- [Task]:
Starting at the top of the records, output every line through the one that contains "Task: Sort by the Mid column header", keeping each exactly as it appears.

(Pixel coordinate grounding data)
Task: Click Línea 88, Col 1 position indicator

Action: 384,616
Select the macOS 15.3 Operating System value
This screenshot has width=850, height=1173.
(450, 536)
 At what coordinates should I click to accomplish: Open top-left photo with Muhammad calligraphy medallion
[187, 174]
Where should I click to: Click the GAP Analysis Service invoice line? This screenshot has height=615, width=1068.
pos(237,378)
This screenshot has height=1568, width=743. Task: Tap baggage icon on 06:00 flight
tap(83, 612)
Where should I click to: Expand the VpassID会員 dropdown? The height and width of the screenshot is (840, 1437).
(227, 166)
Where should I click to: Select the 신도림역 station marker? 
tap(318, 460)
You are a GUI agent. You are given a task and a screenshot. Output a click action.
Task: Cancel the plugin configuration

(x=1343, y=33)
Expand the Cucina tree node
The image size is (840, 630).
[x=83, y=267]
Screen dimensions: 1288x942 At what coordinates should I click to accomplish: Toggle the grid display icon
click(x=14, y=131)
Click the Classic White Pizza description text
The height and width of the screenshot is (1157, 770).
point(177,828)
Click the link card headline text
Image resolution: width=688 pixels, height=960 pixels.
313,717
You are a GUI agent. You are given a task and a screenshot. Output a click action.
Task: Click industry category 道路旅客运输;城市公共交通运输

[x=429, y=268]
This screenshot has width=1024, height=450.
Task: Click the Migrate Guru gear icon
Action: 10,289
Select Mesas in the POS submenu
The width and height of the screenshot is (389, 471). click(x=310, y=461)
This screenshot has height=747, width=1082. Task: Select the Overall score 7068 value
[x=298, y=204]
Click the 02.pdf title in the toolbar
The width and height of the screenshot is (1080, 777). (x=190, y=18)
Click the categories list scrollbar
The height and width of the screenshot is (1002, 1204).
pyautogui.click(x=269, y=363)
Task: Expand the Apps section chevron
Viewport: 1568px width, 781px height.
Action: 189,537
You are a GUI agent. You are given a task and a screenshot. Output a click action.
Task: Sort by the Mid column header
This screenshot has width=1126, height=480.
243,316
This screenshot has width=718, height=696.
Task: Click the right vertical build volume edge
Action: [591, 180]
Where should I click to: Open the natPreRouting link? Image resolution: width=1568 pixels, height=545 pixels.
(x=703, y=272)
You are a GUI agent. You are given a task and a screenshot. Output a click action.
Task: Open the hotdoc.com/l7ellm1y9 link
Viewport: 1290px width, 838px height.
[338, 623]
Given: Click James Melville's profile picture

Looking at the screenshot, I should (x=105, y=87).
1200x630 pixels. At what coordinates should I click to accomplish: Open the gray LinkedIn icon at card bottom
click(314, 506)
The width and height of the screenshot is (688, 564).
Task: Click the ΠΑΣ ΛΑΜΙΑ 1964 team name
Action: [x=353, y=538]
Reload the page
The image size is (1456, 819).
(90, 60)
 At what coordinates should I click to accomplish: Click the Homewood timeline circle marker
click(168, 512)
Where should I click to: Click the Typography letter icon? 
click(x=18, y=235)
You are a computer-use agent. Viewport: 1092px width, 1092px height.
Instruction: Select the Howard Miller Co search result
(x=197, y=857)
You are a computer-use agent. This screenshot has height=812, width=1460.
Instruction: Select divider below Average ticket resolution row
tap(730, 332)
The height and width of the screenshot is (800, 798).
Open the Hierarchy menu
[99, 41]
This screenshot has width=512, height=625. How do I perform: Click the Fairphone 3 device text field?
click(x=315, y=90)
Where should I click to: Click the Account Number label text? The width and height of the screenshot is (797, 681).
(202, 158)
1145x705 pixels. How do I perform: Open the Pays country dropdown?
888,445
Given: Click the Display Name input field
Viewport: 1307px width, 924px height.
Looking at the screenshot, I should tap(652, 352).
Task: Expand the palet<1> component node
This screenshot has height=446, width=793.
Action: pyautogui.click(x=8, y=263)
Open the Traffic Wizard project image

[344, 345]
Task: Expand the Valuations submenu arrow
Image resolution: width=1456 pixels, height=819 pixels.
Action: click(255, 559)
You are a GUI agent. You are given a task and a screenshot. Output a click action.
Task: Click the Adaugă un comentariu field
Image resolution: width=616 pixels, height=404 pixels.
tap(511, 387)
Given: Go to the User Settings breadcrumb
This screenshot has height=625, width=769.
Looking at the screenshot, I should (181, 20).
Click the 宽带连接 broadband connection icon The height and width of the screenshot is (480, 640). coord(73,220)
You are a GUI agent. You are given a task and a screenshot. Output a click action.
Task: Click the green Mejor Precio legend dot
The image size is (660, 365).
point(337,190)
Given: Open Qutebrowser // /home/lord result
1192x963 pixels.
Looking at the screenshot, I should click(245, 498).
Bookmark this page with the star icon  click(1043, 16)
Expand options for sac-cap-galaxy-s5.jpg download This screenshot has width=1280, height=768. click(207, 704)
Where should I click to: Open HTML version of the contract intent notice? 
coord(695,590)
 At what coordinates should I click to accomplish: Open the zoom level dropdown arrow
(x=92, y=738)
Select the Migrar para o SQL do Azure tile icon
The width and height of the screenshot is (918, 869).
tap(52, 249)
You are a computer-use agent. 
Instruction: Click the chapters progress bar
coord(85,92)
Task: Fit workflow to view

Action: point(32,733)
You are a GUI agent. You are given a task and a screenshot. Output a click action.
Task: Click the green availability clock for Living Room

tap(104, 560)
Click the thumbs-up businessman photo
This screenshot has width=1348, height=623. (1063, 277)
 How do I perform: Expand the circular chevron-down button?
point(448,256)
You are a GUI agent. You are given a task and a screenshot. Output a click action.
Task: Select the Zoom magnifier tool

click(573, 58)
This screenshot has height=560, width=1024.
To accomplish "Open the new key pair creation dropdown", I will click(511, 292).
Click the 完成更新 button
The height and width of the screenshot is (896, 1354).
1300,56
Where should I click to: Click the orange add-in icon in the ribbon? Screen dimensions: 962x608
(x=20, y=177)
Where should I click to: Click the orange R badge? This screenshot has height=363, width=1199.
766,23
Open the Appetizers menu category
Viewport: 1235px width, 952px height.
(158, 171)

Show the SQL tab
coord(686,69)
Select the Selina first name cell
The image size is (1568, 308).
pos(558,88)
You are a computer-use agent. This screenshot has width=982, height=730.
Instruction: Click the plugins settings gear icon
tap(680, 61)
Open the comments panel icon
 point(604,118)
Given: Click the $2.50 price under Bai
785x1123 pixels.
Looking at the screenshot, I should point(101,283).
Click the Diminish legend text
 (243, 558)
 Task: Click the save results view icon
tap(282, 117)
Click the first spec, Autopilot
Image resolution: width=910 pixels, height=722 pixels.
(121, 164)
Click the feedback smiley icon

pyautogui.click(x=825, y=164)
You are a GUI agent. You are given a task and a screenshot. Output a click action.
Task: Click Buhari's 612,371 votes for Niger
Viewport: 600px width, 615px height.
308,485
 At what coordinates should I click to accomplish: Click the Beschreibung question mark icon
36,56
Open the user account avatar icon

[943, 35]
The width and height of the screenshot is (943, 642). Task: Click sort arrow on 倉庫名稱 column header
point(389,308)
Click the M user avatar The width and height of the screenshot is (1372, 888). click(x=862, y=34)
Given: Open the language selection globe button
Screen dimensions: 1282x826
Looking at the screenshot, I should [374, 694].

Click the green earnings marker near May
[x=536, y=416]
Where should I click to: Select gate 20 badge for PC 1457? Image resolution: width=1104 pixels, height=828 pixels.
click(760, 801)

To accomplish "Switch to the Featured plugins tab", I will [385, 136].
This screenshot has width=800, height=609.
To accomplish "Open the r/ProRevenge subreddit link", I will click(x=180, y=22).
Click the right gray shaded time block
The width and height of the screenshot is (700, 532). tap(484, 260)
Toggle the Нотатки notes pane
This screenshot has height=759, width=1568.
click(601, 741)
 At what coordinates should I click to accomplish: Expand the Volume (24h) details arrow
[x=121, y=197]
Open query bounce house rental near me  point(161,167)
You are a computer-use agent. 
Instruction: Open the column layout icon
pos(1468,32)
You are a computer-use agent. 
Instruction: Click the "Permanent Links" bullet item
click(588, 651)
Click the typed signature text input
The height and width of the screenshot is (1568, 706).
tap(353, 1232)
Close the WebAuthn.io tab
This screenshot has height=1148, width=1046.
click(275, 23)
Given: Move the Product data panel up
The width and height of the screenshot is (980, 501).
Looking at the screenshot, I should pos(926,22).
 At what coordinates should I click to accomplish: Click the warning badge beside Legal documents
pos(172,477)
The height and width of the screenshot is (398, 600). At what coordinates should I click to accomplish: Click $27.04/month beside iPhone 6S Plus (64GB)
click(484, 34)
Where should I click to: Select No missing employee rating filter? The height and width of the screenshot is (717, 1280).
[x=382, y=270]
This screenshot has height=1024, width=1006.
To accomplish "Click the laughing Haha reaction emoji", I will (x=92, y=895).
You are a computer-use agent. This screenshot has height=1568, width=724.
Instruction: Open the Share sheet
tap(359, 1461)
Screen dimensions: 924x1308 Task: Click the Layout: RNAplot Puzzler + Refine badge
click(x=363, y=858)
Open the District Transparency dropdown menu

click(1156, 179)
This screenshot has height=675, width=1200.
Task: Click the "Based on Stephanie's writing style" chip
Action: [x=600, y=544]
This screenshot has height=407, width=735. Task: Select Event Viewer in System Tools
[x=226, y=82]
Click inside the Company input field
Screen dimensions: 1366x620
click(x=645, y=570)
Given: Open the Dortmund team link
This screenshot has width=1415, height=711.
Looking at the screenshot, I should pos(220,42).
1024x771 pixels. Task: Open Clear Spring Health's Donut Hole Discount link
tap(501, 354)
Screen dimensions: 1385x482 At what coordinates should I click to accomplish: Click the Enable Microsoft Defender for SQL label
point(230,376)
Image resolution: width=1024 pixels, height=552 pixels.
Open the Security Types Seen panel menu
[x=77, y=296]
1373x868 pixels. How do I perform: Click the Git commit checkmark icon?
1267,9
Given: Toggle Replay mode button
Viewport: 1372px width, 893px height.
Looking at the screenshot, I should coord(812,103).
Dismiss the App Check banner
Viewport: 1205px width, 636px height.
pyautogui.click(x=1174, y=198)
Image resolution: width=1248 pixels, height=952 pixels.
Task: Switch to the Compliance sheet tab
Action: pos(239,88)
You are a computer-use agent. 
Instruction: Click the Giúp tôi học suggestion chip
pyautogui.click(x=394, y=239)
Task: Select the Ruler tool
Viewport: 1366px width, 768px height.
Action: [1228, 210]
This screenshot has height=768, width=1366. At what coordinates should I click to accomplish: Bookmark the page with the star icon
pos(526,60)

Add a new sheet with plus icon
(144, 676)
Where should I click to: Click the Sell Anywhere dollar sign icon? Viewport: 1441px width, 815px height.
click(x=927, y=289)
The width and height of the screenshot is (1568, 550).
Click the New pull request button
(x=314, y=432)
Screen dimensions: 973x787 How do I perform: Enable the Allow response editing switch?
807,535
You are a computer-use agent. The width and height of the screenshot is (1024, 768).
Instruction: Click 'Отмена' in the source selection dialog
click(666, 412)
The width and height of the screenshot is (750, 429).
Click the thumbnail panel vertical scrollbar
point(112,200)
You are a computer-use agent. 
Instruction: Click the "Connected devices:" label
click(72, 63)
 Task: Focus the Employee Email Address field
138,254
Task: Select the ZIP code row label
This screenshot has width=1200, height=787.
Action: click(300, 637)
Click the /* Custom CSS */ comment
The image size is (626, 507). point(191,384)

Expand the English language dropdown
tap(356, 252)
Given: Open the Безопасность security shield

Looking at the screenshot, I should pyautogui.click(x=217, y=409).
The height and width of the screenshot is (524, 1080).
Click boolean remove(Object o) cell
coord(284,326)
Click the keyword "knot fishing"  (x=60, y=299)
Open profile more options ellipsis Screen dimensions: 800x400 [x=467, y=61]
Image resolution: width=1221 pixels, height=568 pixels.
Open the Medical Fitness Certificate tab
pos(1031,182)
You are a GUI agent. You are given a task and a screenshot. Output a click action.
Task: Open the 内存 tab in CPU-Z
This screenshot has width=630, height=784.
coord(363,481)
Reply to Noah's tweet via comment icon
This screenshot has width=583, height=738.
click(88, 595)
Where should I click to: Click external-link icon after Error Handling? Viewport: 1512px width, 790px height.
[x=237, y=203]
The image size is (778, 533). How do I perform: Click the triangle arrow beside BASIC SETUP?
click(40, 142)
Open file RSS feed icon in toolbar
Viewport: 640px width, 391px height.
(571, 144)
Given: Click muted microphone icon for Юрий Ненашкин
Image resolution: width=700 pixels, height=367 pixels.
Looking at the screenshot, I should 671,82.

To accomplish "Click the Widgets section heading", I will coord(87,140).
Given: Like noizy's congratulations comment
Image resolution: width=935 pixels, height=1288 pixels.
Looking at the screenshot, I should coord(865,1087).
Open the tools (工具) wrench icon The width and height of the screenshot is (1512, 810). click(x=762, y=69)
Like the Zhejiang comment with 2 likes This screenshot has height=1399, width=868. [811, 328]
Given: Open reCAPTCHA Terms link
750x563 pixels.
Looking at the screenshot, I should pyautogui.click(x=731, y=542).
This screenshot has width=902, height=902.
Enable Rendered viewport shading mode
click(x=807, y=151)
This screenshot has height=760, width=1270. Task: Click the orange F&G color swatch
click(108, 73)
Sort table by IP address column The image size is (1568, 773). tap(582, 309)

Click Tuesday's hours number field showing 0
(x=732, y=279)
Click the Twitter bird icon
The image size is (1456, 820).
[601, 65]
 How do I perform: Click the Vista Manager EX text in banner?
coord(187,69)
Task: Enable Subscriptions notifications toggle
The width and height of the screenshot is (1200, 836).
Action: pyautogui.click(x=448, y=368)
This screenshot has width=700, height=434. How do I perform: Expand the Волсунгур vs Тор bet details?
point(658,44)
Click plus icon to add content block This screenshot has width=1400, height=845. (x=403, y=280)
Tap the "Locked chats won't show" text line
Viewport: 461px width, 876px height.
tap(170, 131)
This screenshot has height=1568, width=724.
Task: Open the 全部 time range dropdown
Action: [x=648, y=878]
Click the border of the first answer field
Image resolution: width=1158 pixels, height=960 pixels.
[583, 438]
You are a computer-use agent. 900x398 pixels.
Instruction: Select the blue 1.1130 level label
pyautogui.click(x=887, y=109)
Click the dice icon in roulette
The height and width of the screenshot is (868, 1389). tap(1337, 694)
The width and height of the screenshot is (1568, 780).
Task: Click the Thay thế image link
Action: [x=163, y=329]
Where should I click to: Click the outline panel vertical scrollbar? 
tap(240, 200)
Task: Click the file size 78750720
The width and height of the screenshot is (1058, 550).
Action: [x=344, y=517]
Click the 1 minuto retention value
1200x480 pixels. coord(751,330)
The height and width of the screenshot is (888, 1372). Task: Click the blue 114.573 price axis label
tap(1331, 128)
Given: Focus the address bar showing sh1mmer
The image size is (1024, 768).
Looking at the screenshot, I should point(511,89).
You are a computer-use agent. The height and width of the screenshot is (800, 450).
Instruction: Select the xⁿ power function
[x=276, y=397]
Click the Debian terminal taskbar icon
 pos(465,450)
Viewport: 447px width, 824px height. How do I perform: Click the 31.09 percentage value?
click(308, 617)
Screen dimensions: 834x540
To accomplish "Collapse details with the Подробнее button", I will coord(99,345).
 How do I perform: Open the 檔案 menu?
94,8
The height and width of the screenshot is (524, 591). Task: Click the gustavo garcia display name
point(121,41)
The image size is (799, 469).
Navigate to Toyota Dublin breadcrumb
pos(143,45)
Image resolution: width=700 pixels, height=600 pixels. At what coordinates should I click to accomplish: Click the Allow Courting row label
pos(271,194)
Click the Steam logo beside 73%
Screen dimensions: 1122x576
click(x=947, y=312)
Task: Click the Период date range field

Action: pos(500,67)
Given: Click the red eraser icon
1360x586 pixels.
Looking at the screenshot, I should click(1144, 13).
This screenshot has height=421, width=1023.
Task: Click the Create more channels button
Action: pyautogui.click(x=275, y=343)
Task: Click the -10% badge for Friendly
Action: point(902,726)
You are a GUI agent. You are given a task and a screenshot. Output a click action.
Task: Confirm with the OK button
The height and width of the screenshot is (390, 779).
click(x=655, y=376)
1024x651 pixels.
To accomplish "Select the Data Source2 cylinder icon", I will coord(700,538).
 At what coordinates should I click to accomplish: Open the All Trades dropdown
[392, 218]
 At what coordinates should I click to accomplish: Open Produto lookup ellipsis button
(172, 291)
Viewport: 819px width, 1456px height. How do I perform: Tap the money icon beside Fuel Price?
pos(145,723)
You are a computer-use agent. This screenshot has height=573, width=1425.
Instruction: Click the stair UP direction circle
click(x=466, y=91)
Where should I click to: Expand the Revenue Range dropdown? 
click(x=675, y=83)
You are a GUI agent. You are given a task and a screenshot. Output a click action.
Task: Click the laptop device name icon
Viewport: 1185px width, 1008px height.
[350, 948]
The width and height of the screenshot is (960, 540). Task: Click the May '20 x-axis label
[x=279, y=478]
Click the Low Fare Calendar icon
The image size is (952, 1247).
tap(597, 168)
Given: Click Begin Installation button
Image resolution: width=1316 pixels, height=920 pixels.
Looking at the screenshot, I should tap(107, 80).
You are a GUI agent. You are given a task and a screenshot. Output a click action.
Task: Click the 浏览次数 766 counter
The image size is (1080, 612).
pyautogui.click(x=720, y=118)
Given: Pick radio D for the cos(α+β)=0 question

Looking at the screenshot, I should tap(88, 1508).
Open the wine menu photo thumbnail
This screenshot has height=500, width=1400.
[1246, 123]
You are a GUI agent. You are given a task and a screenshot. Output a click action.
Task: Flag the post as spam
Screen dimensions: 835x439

- [Answer to this problem]:
Task: Click Línea 88, Col 1 position indicator

Action: 384,616
Select the macOS 15.3 Operating System value
This screenshot has width=850, height=1173.
(450, 536)
 At what coordinates should I click to accomplish: Open top-left photo with Muhammad calligraphy medallion
[187, 174]
Where should I click to: Click the GAP Analysis Service invoice line? This screenshot has height=615, width=1068.
pos(237,378)
This screenshot has height=1568, width=743. Task: Tap baggage icon on 06:00 flight
tap(83, 612)
Where should I click to: Expand the VpassID会員 dropdown? The height and width of the screenshot is (840, 1437).
(227, 166)
Where should I click to: Select the 신도림역 station marker? 
tap(318, 460)
You are a GUI agent. You are given a task and a screenshot. Output a click action.
Task: Cancel the plugin configuration

(x=1343, y=33)
Expand the Cucina tree node
The image size is (840, 630).
[x=83, y=267]
Screen dimensions: 1288x942 At what coordinates should I click to accomplish: Toggle the grid display icon
click(x=14, y=131)
Click the Classic White Pizza description text
The height and width of the screenshot is (1157, 770).
point(177,828)
Click the link card headline text
Image resolution: width=688 pixels, height=960 pixels.
313,717
You are a GUI agent. You are given a task and a screenshot. Output a click action.
Task: Click industry category 道路旅客运输;城市公共交通运输

[x=429, y=268]
This screenshot has width=1024, height=450.
Task: Click the Migrate Guru gear icon
Action: 10,289
Select Mesas in the POS submenu
The width and height of the screenshot is (389, 471). click(x=310, y=461)
This screenshot has height=747, width=1082. Task: Select the Overall score 7068 value
[x=298, y=204]
Click the 02.pdf title in the toolbar
The width and height of the screenshot is (1080, 777). (x=190, y=18)
Click the categories list scrollbar
The height and width of the screenshot is (1002, 1204).
pyautogui.click(x=269, y=363)
Task: Expand the Apps section chevron
Viewport: 1568px width, 781px height.
Action: 189,537
You are a GUI agent. You are given a task and a screenshot. Output a click action.
Task: Sort by the Mid column header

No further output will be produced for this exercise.